Перед отелем стоял бетонный вигвам ночного бара и рядом с ним громадный столб индейского тотема с черно-красным, чудовищно размалеванным лицом.
Чувство одиночества, охватившее меня с того самого мига, как я разжал пальцы и длинный конверт с красивым круглым вензелем отеля канул в медную щель и, меняя центр тяжести, полетел вниз, — с каждой минутой усиливалось. Подобное чувство охватывало меня иногда и раньше, не часто, но почти всякий раз, когда я оказывался за пределами родины. Отчаянное, ни с чем не сравнимое чувство тоски по родине свойственно моей душе. Теперь же к нему примешивалось чувство смерти — иначе никак не могу его назвать. Смерть напоминала о себе все время.
Ее дуновение коснулось моих волос, когда я увидел посреди длинного экрана лезвие раскрытого перочинного ножа, отливающего красно-синим блеском цветного фильма.

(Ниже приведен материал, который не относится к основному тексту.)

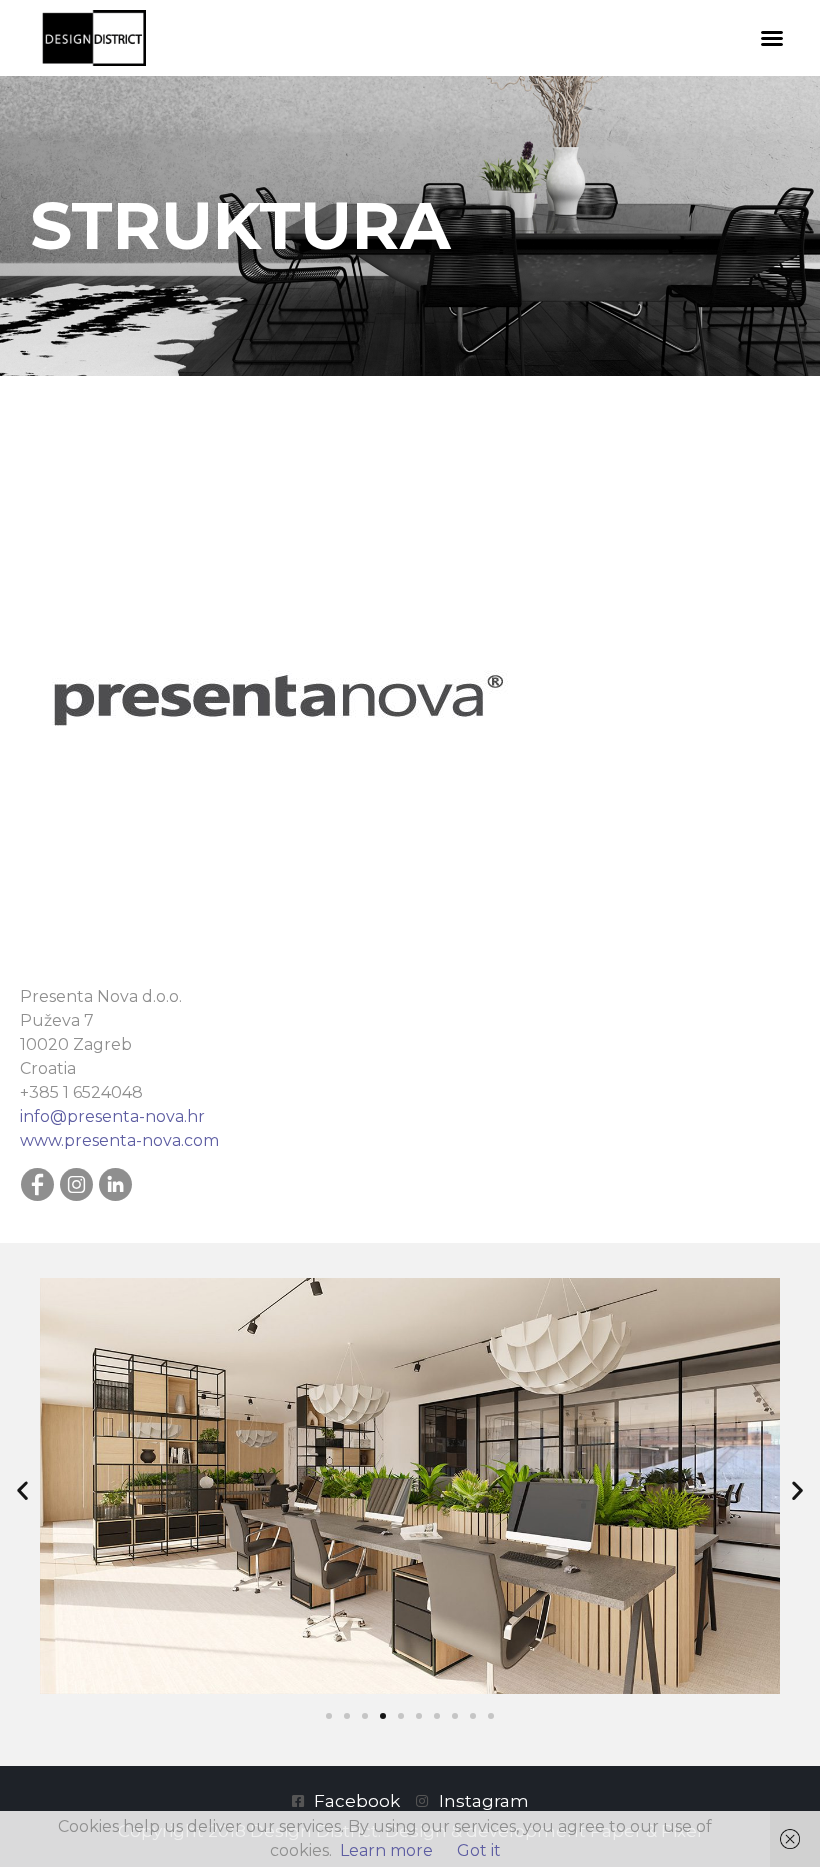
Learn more (386, 1850)
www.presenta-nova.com (119, 1140)
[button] (772, 38)
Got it (479, 1850)
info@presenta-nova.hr (112, 1116)
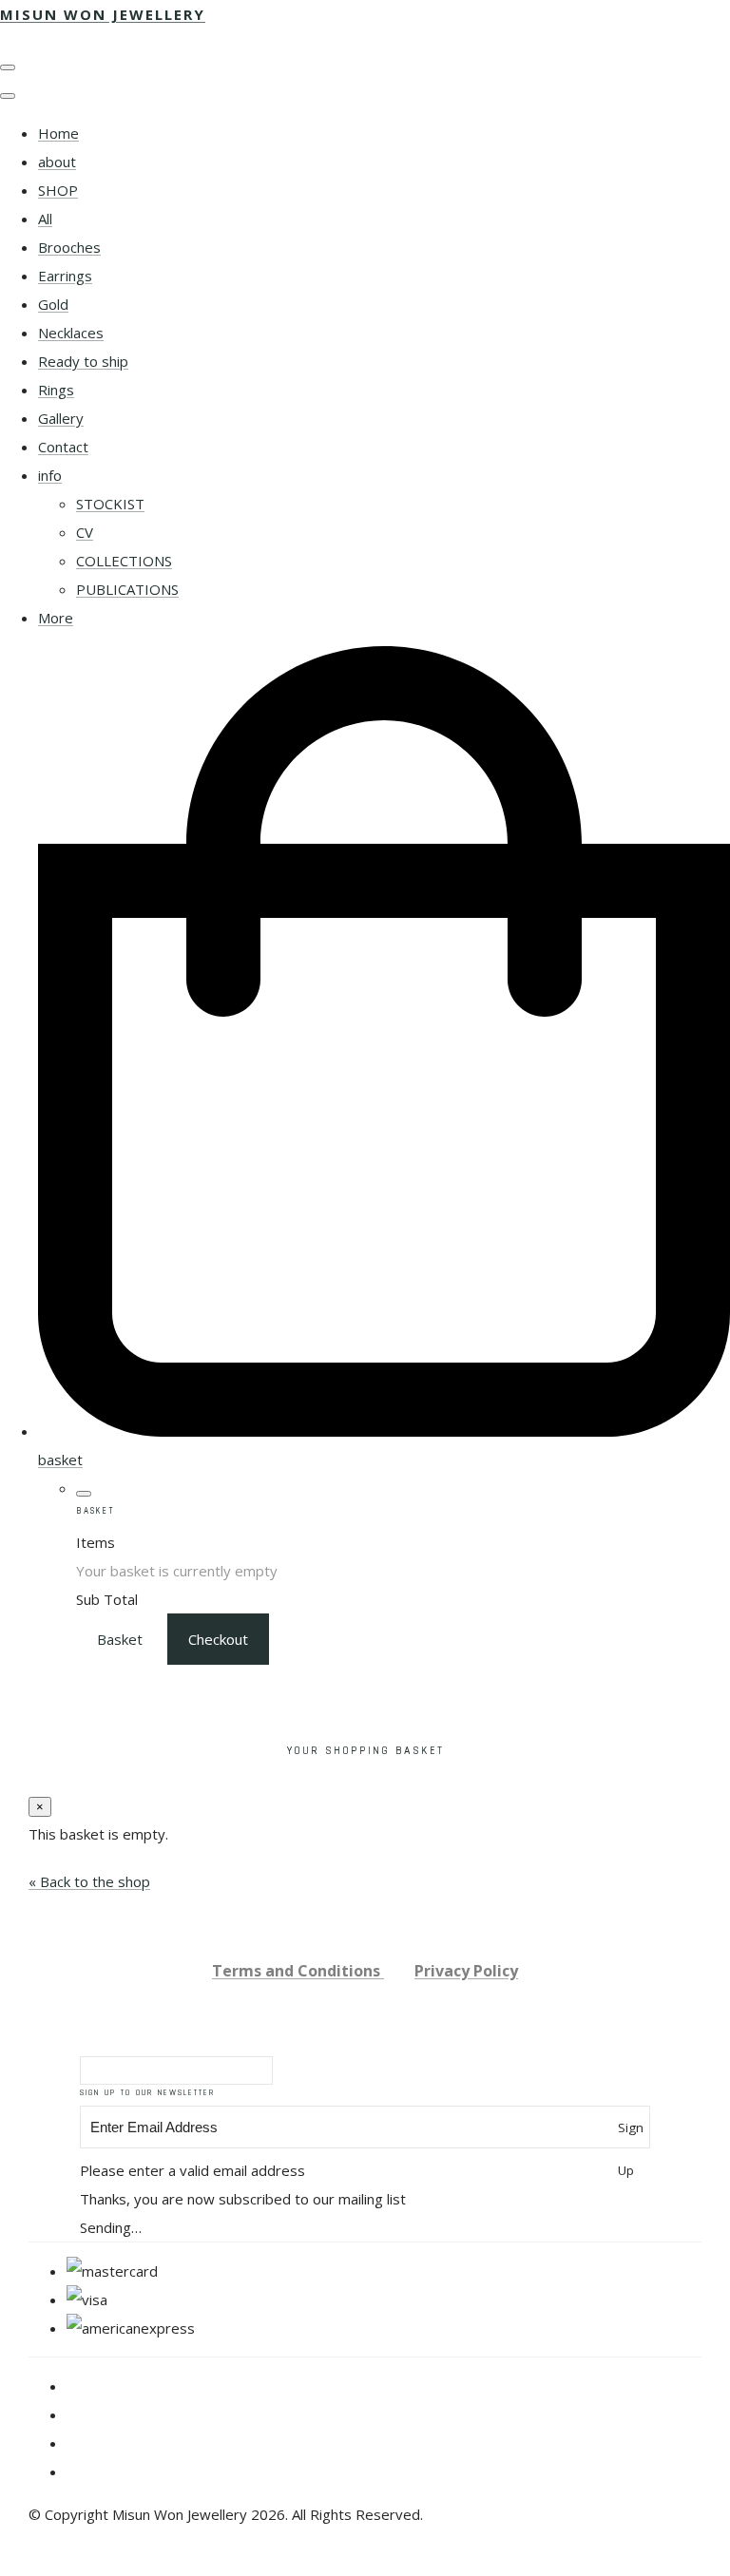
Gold (53, 304)
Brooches (69, 247)
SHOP (58, 190)
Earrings (65, 275)
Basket (120, 1639)
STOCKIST (110, 503)
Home (58, 133)
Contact (63, 446)
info (50, 475)
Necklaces (71, 332)
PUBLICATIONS (127, 589)
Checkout (218, 1639)
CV (84, 532)
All (45, 218)
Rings (56, 389)
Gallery (61, 418)
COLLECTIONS (124, 560)
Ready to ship (83, 361)
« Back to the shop (89, 1881)
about (57, 161)
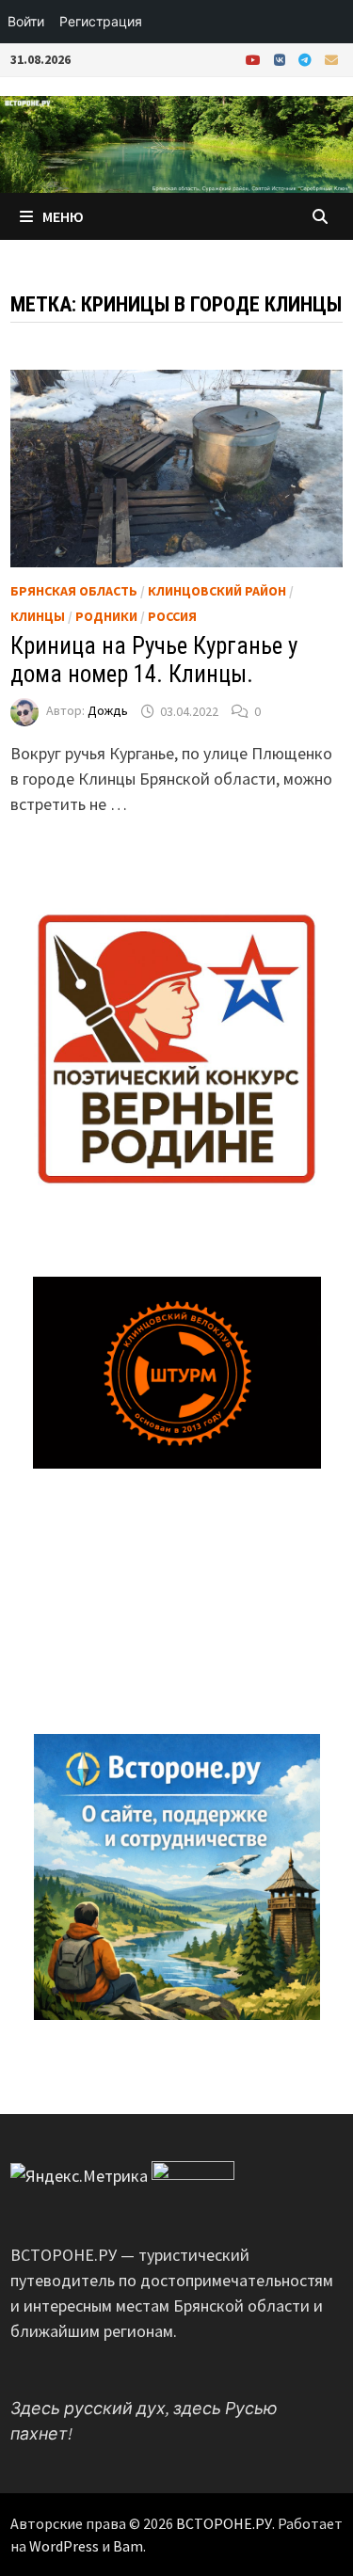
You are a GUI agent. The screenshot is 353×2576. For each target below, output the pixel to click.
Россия (172, 616)
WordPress (64, 2545)
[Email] (331, 59)
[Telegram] (307, 59)
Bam (128, 2545)
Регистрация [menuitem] (100, 21)
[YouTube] (255, 59)
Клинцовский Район (217, 590)
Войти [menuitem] (26, 21)
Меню (63, 216)
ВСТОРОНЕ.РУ (224, 2523)
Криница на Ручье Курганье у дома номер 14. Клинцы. (153, 660)
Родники (106, 616)
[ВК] (281, 59)
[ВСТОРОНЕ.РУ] (176, 142)
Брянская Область (73, 590)
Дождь (108, 711)
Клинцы (37, 616)
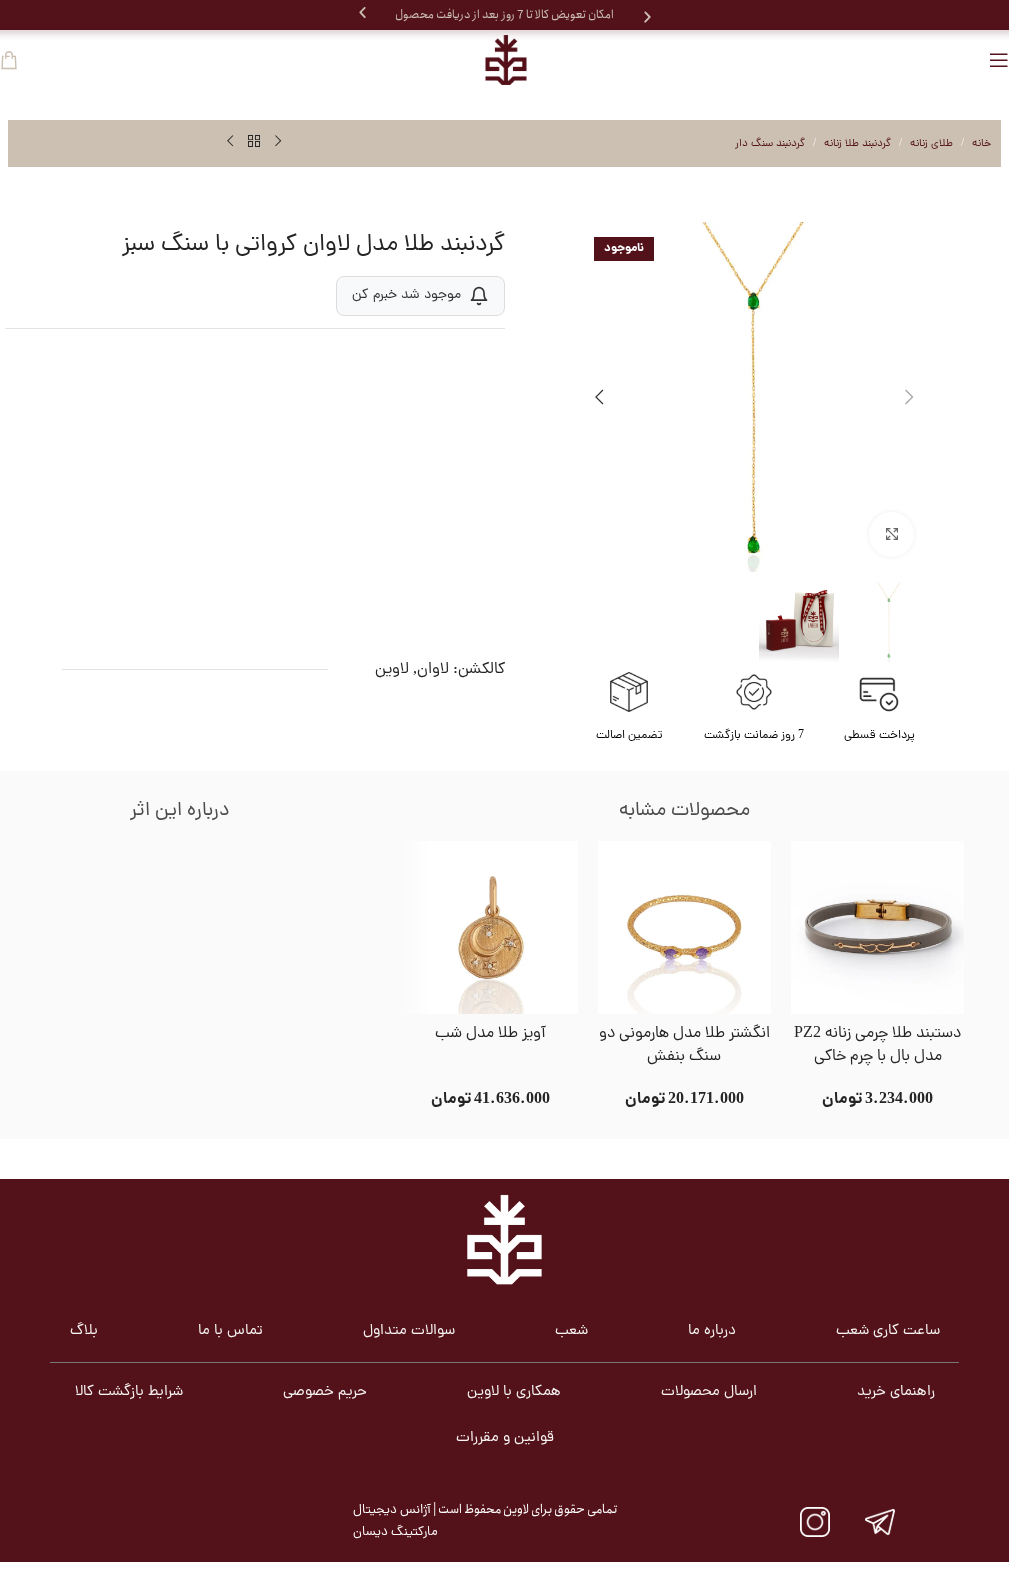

В зале царило безмолвие ужаса, пронизанное сосудисто-волокнистой мелодией все той же боссановы, аритмично мерцающей, как умирающее сердце. Полосы света — чернильно-синего, розового, красного, наконец зеркально-белого — резкие до боли в глазах — медленно, одна за другой, прошли по лезвию безмерно укрупненного ножа, готового в любой миг войти в живот и вспороть его снизу вверх, выпустив внутренности, а вокруг стояли белые и черные, курчавые, ирландские рыжие, прекрасные и отталкивающие, неподвижные, как статуи, отверженные, нищие духом и отталкивающе прекрасные в своей молодости — юноши Вест-Сайда.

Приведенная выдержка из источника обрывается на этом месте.